## Begin

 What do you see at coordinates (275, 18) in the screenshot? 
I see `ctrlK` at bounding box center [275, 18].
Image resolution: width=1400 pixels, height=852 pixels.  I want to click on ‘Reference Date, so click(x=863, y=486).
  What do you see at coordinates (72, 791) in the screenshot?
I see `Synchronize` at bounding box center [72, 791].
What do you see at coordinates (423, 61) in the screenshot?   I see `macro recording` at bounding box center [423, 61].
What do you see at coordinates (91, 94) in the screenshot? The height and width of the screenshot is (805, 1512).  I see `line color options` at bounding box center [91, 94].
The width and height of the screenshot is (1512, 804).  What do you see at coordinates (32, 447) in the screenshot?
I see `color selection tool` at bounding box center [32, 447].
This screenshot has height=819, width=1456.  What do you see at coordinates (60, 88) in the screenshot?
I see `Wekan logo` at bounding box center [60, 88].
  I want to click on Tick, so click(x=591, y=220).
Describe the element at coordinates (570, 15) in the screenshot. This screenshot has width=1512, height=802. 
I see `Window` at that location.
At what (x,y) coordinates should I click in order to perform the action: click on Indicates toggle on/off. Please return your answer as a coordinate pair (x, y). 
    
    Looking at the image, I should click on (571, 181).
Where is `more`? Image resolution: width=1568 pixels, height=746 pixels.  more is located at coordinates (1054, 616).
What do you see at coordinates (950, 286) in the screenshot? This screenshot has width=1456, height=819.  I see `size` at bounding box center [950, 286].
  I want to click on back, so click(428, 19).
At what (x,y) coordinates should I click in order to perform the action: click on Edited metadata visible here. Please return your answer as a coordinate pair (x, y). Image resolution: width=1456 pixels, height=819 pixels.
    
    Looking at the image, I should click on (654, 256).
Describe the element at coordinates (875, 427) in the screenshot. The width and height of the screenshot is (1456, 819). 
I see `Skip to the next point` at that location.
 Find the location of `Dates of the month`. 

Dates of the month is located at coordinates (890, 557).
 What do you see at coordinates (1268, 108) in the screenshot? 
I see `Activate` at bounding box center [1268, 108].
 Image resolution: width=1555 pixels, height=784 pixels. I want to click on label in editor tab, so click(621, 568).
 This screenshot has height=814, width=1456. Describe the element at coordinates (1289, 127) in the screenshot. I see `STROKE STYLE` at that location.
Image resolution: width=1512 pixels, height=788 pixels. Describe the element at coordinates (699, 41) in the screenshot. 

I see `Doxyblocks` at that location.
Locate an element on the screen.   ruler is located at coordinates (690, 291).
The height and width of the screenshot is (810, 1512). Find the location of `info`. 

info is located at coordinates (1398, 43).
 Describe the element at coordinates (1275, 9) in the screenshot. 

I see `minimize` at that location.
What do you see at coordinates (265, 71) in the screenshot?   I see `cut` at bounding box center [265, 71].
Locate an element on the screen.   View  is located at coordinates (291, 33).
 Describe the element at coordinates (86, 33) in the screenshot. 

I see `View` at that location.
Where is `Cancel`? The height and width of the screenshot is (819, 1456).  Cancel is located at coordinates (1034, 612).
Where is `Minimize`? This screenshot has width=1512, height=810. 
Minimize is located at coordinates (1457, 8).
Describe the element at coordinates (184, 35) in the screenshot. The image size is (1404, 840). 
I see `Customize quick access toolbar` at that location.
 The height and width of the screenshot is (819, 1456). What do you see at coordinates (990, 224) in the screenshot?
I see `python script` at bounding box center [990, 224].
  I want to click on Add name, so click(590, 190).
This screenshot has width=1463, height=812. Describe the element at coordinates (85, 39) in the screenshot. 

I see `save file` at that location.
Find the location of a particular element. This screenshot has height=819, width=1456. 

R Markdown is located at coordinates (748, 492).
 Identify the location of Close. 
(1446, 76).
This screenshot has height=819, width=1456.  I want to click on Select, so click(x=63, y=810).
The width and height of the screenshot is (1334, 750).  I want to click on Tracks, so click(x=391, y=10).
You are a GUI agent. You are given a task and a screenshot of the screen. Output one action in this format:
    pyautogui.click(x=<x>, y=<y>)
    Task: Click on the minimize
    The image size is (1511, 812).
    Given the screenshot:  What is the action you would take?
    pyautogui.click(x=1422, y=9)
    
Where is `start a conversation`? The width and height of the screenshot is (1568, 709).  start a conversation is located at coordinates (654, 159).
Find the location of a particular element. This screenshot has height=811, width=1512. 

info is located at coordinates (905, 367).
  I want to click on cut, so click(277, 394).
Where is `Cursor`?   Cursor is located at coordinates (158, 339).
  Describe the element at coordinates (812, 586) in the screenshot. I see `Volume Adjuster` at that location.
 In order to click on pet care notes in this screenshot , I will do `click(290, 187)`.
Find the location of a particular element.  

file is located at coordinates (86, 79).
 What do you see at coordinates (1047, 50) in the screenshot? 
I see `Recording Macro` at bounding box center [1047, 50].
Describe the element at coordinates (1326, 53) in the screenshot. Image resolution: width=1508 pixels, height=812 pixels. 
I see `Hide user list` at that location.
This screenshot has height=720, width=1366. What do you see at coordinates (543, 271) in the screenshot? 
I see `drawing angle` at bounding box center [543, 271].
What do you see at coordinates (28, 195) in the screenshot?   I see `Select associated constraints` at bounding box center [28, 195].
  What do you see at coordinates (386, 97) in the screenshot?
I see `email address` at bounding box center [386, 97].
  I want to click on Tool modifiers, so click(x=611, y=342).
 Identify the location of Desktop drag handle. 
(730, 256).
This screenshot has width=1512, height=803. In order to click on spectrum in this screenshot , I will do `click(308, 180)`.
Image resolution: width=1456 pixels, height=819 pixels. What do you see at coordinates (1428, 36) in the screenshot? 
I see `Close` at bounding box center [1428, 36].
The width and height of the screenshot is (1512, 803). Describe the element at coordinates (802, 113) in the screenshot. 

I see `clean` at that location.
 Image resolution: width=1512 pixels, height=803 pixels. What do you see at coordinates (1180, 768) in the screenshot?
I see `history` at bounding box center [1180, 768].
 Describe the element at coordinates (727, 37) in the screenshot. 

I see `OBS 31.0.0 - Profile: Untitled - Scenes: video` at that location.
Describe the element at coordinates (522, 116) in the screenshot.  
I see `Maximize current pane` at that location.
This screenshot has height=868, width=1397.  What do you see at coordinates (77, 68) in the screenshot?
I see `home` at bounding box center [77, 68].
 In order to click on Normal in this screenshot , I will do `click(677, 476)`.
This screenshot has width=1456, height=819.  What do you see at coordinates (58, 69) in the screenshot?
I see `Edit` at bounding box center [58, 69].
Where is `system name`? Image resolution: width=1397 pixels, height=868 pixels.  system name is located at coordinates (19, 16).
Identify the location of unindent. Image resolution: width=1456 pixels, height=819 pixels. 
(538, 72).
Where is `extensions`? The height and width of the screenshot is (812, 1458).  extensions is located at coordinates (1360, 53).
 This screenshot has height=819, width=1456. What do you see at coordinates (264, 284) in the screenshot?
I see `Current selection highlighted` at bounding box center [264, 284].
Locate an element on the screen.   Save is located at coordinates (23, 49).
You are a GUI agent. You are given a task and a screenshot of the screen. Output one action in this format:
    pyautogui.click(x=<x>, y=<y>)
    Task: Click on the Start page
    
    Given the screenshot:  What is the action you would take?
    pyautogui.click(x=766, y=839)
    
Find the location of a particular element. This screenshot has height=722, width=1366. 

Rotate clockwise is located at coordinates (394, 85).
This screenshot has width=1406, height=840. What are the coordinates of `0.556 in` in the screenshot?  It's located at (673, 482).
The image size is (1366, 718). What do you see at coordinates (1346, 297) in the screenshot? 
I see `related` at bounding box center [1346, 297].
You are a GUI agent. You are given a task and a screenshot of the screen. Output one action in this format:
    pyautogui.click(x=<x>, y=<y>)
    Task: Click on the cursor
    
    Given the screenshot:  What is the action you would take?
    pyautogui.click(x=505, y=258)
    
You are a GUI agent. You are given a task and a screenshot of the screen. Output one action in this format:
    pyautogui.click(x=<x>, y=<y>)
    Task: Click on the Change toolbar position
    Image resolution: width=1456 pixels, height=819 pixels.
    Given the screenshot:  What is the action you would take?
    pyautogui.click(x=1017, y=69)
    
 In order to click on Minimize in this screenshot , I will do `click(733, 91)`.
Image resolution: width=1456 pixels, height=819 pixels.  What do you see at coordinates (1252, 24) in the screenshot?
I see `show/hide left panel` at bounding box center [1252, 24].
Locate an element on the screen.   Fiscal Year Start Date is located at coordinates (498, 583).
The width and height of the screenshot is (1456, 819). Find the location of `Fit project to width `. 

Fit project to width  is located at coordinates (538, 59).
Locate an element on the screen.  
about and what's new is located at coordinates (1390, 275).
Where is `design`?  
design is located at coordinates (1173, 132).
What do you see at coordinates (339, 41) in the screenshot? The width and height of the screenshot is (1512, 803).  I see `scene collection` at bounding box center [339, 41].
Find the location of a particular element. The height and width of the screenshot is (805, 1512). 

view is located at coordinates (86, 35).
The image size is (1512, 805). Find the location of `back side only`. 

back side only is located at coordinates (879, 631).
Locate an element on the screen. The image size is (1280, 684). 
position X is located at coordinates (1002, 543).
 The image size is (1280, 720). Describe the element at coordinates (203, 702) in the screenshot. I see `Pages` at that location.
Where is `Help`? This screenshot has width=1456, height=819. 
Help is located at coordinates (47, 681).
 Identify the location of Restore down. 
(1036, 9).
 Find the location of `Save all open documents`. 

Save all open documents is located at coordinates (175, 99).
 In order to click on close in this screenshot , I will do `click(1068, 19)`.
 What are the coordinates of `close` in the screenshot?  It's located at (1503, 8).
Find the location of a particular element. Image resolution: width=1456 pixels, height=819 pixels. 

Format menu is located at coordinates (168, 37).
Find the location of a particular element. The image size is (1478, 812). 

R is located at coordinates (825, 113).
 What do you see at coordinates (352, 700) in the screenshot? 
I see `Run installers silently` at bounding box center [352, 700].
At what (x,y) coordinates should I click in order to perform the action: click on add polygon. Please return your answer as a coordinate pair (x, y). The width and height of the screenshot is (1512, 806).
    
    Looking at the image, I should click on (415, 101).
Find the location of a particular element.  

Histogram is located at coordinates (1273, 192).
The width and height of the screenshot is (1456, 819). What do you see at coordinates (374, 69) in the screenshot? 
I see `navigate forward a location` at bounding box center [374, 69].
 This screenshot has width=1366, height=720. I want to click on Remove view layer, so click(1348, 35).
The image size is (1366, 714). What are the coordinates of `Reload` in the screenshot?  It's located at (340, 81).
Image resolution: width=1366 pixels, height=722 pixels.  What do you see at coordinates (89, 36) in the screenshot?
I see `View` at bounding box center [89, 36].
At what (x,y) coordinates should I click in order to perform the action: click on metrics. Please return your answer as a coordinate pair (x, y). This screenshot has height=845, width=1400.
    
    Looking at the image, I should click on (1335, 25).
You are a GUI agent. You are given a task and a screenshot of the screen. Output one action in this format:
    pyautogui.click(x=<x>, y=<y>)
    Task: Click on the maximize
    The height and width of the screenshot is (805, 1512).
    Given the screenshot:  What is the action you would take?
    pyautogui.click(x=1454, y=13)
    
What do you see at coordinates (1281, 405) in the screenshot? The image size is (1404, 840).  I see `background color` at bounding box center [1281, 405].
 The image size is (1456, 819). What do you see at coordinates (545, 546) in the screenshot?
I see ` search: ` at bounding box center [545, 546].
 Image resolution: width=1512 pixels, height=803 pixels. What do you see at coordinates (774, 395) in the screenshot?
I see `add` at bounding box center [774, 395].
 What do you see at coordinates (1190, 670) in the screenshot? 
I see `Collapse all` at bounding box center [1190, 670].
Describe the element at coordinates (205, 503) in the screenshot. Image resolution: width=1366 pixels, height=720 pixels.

## End

Copy the records above word for word, starting at the line that contains "at (1503, 8)." and stopping after the line that contains "The image size is (1366, 714).".

 What are the coordinates of `close` in the screenshot?  It's located at (1503, 8).
Find the location of a particular element. Image resolution: width=1456 pixels, height=819 pixels. 

Format menu is located at coordinates (168, 37).
Find the location of a particular element. The image size is (1478, 812). 

R is located at coordinates (825, 113).
 What do you see at coordinates (352, 700) in the screenshot? 
I see `Run installers silently` at bounding box center [352, 700].
At what (x,y) coordinates should I click in order to perform the action: click on add polygon. Please return your answer as a coordinate pair (x, y). The width and height of the screenshot is (1512, 806).
    
    Looking at the image, I should click on (415, 101).
Find the location of a particular element.  

Histogram is located at coordinates (1273, 192).
The width and height of the screenshot is (1456, 819). What do you see at coordinates (374, 69) in the screenshot? 
I see `navigate forward a location` at bounding box center [374, 69].
 This screenshot has width=1366, height=720. I want to click on Remove view layer, so click(1348, 35).
The image size is (1366, 714). What are the coordinates of `Reload` in the screenshot?  It's located at (340, 81).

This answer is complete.